What is required
Rewrite every line of the records below, changing "icon" to "button" and keeping everything else the same. Leave the pictures out of your answer.

::::

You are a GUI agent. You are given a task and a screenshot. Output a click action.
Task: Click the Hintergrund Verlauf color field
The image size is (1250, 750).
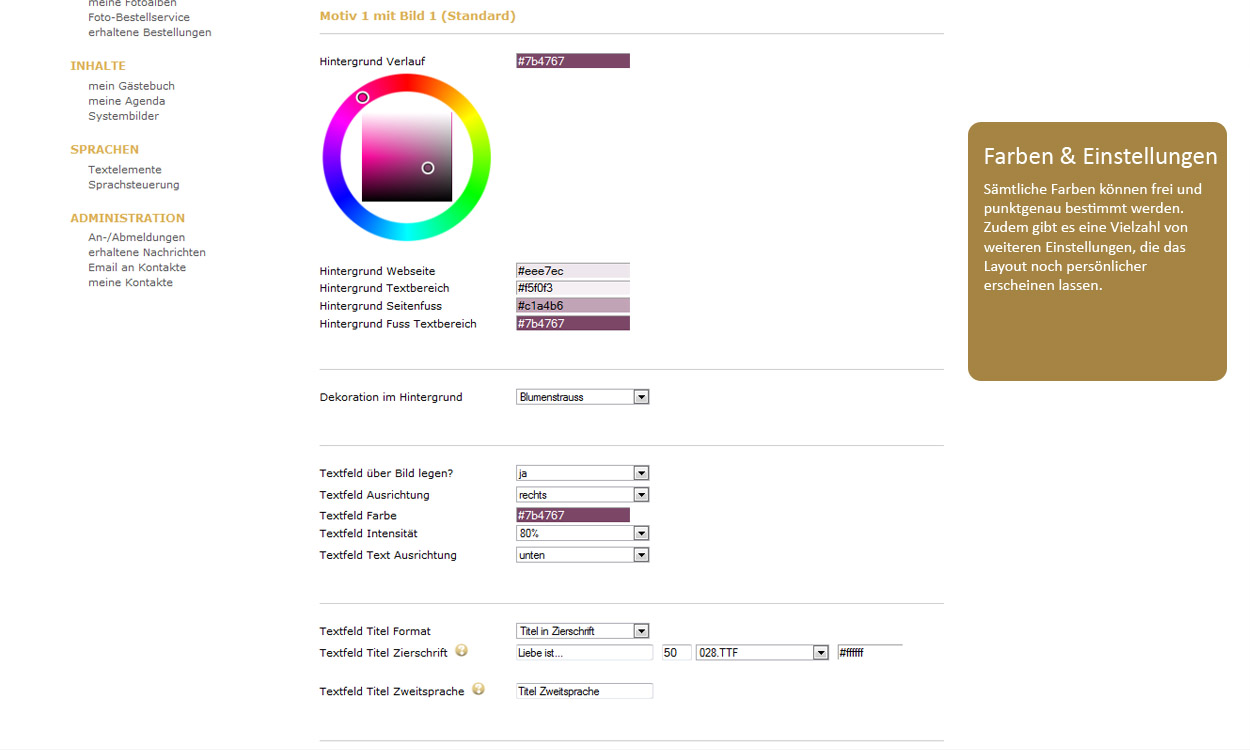(x=572, y=61)
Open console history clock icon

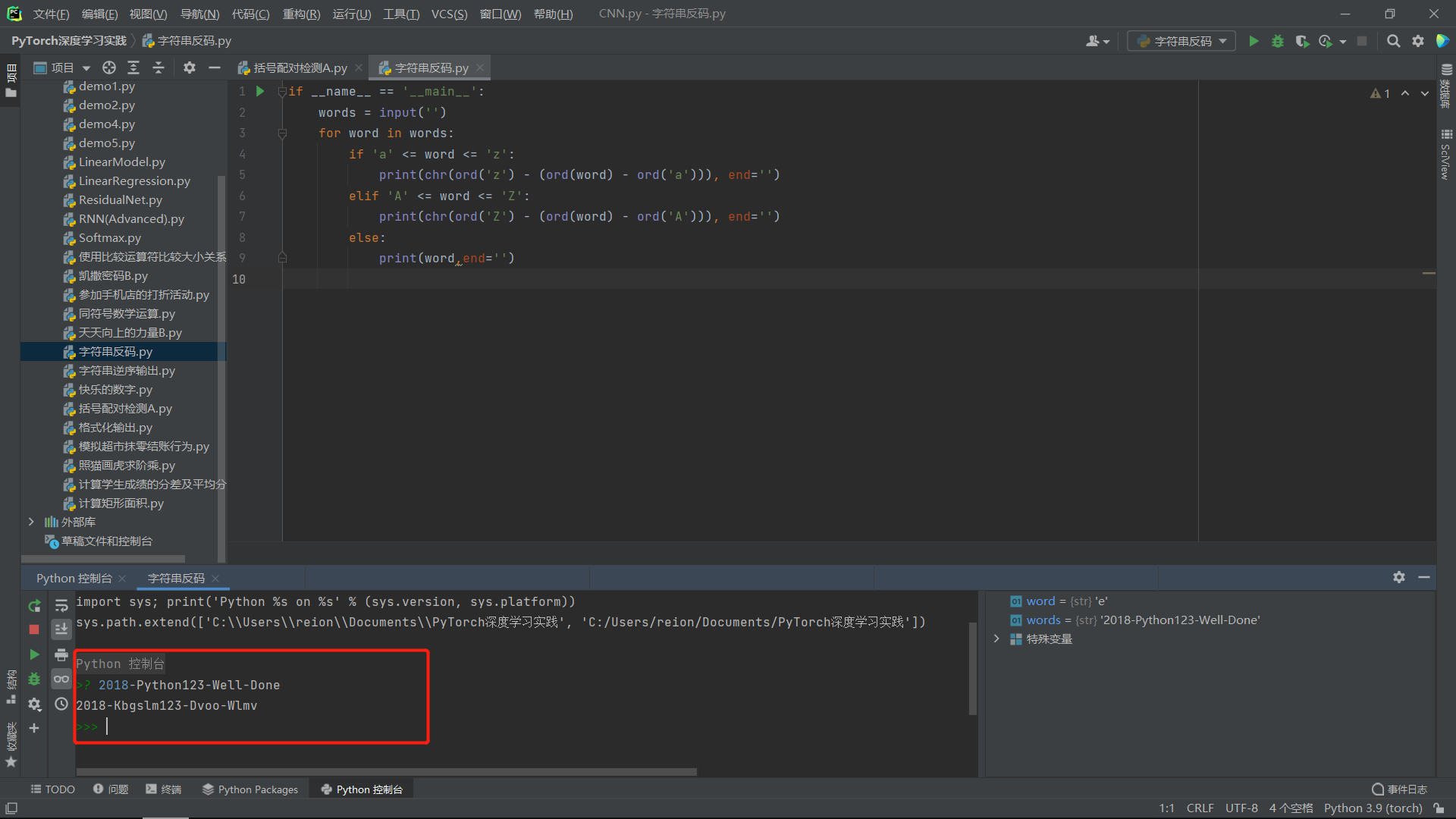[61, 704]
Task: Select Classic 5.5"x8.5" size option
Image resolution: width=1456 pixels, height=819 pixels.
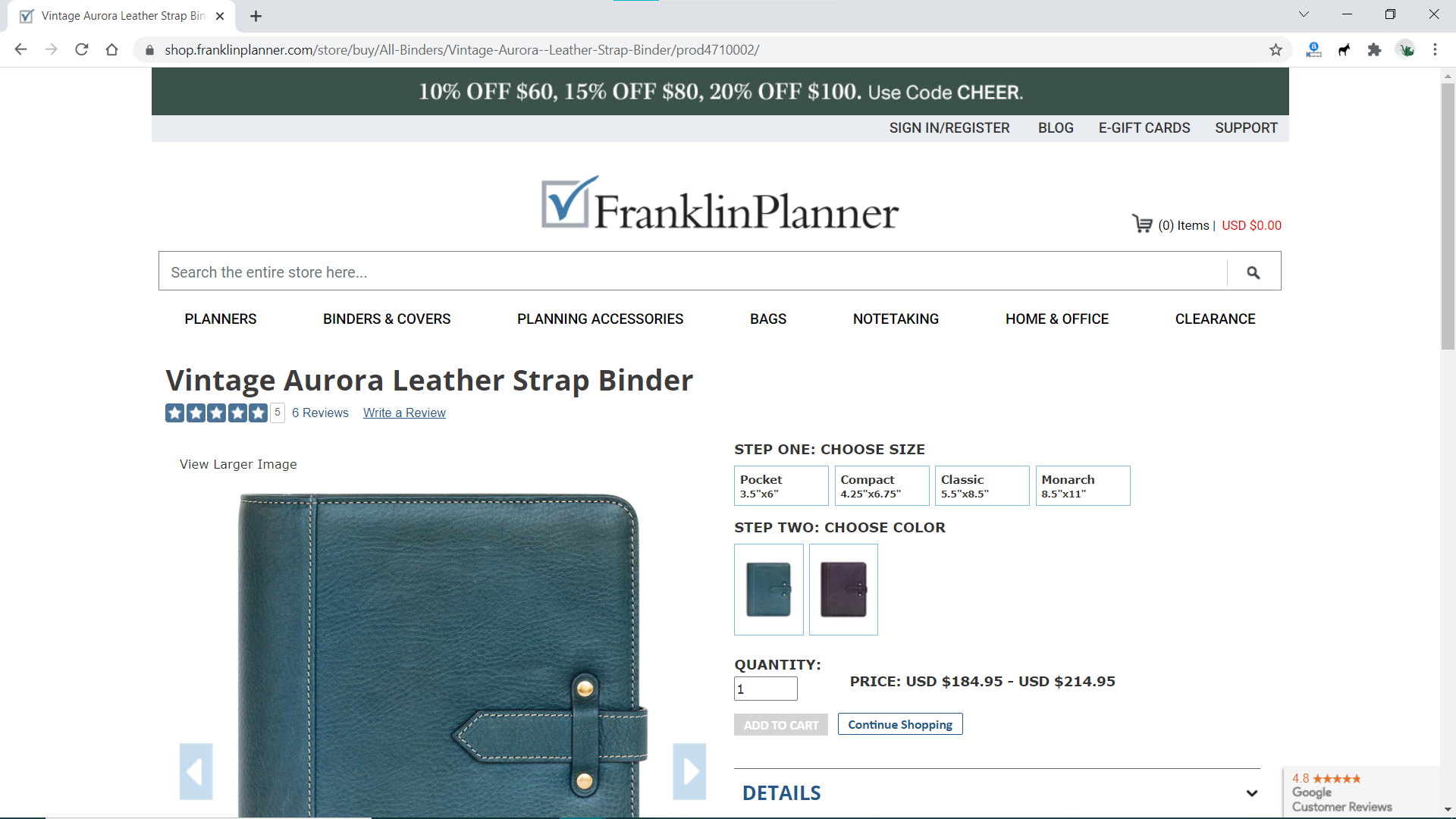Action: click(x=982, y=486)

::::

Finished answer
You are a GUI agent. You are given a task and a screenshot. Output a click action.
Task: Click the Hintergrund Verlauf color field
The image size is (1250, 750).
(x=572, y=61)
Open console history clock button

[61, 704]
Task: Select Classic 5.5"x8.5" size option
Image resolution: width=1456 pixels, height=819 pixels.
Action: click(x=982, y=486)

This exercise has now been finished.